AN: This is the story of Enobaria Malachite, the third in my Victors Trilogy. It exists in the same continuity as 'The Lumberjack and the Tree-Elf,' 'Fall Into the River,' and 'The Victors Project.' Some characters from these will be making appearances, but it is not necessary to read them to understand 'The Bonds of Blood.'

A note on the rating. I've chosen to rate this 'T' because it's not going to be overly gratuitous in the violence or trauma. However, this is a fandom based on kids killing kids in a gladiatorial conflict, and this fic doesn't shy away from that reality. I trust that THG fandom is a generally mature one who knows what they're getting into.

I am, of course, not Suzanne Collins. Everything familiar is hers.

Happy reading!

Oisin55


I stand at parade rest. Legs apart, hands folded behind my back. My red dress uniform is crisp and immaculate, my black boots so polished that I could see the moon's reflection if I looked down. I don't though. I stare straight ahead, watching the fires consume a stack of wood pallets. Around me, the four hundred cadets of the Training and Peace Institute stand in our companies, from the ten year olds in the front who are trying not to fidget to the twenty-four Gold Tags in the rear, all eighteen year olds about to take the Trials. The stars keep their own watch high above us, tiny gems shining down above the Pit.

In the center of the old limestone quarry, Ahenobarbus Romero, Victor of the First Annual Hunger Games, burns on his pyre.

And, naturally, I'm standing downwind of his sizzling corpse. The pyre was soaked in wine and perfumes and sprinkled with spices, but it's still not enough to cover the sickly sweet stench of roasting flesh. Mountains and sky, I want this damn dog-and-pony show to be over.
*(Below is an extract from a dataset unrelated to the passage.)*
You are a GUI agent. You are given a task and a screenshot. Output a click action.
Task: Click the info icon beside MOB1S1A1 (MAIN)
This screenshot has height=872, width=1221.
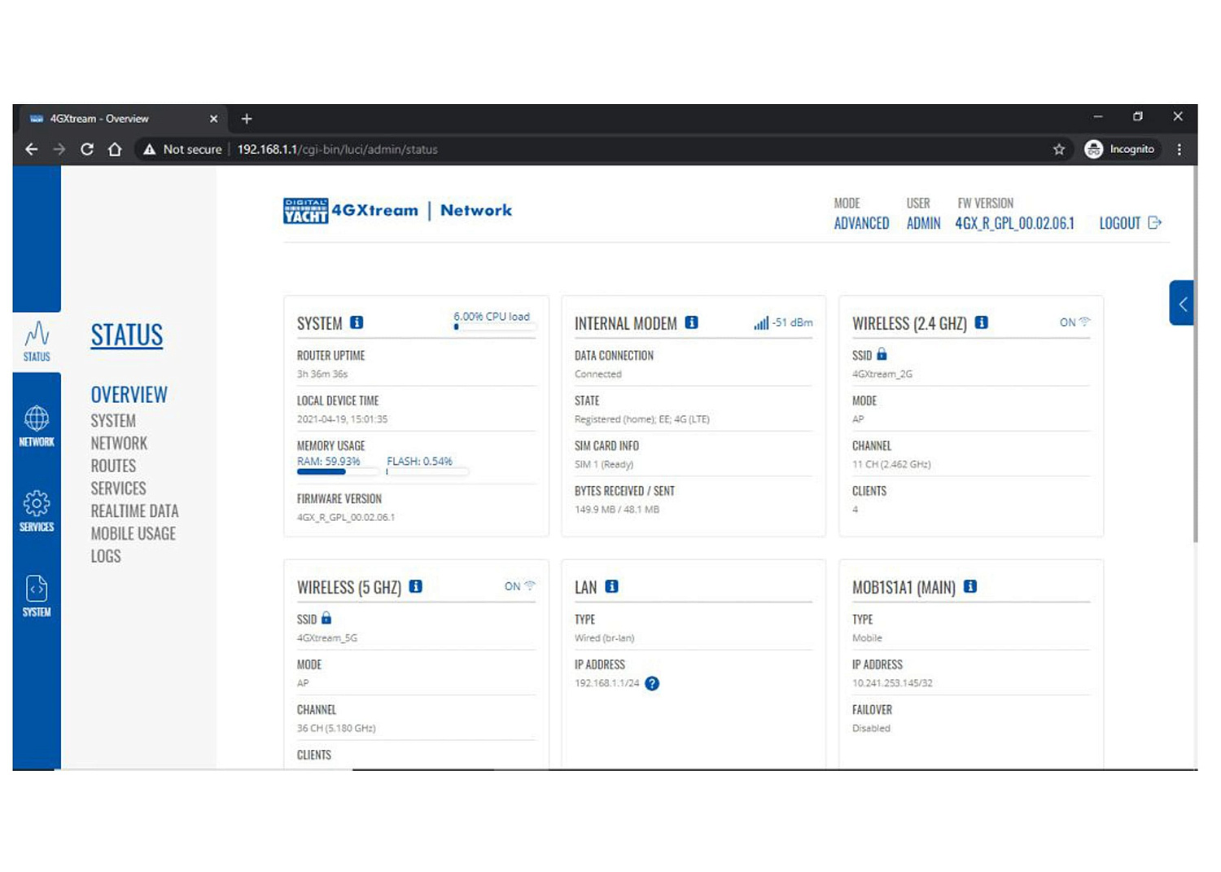point(970,586)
They wrapped the corpse in purple and gold silk, placed gold and silver armbands on the withered milky arms and a death mask on his face. There was a choir of children singing a slow funeral dirge, speeches, more songs, and then the lighting of the pyre. All this to celebrate the life of a man no one is really pretending to miss. We've all seen the recording of the first ever Hunger Games where Ahenobarbus butchered his way to a record number of kills that has never been beaten and only been tied once. But that was decades ago. All my life he's been a ghost up in his house in the Victor's Village, wracked with arthritis and a failing and feeble mind before finally succumbing to a heart attack at the age of eighty. In another hour, he'll be nothing but a pile of black bones.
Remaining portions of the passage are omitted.